Records for the task below:

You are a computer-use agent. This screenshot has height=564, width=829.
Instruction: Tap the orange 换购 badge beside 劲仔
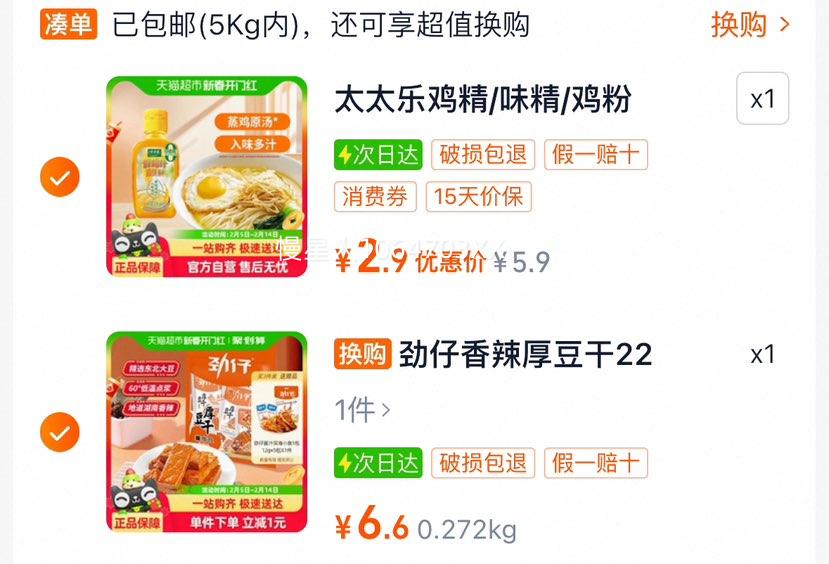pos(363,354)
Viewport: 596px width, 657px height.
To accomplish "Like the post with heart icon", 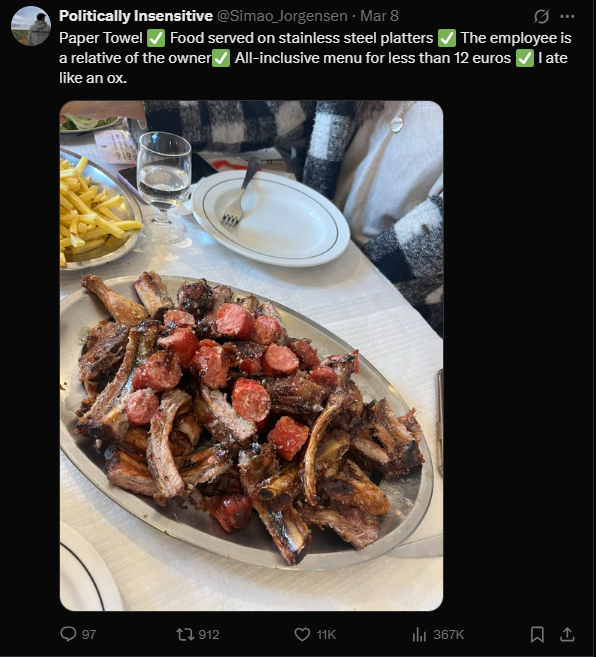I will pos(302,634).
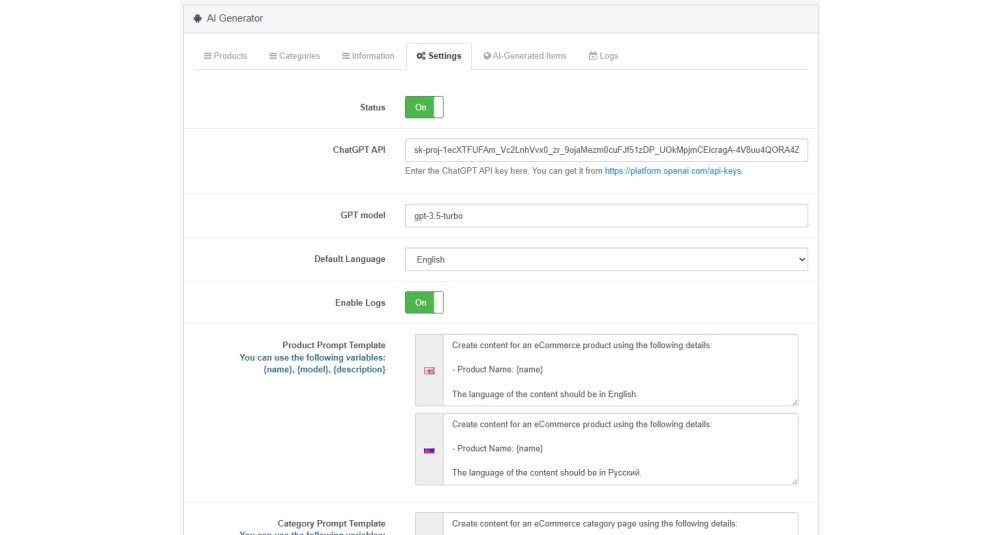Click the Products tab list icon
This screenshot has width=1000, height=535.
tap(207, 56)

End of Records for the task.
Records for the task below:

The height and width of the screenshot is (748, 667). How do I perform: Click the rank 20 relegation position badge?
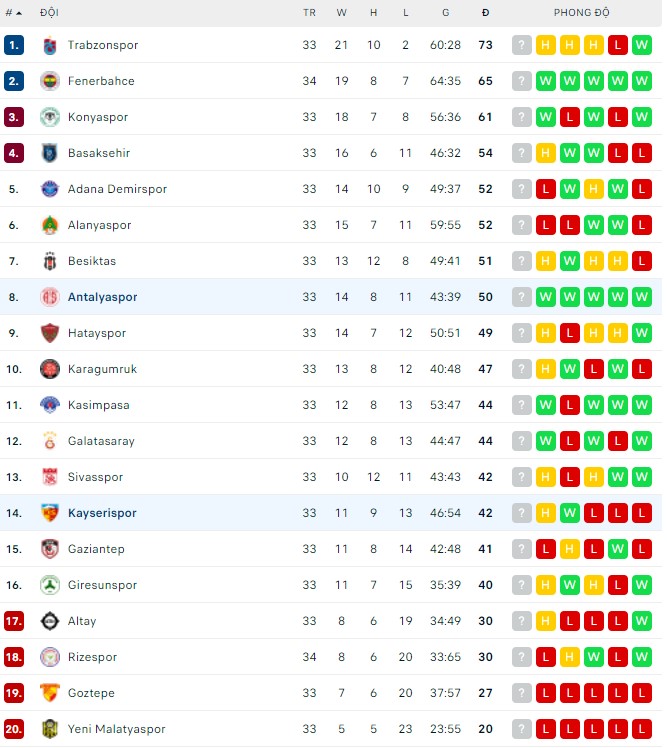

End of Records for the task.
Records for the task below:

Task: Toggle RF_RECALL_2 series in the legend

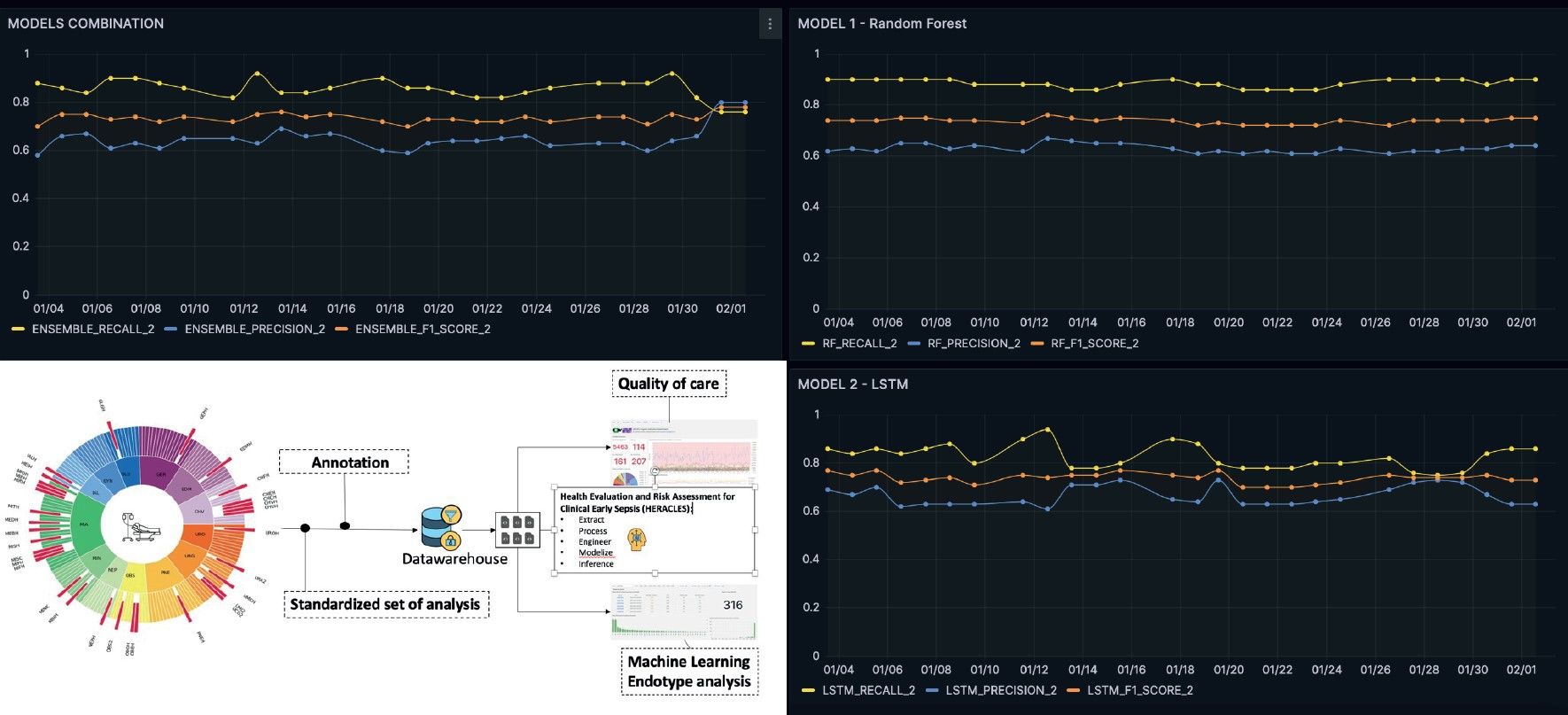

End of Records for the task.

How to complete this task => Set down exactly the lines above, from the line containing "You are a computer-use" through the line containing "Viewport: 596px width, 657px height.". Skip the pictures.

Answer section =>
You are a computer-use agent. This screenshot has height=564, width=829.
Instruction: Tap the orange 换购 badge beside 劲仔
pos(363,354)
Viewport: 596px width, 657px height.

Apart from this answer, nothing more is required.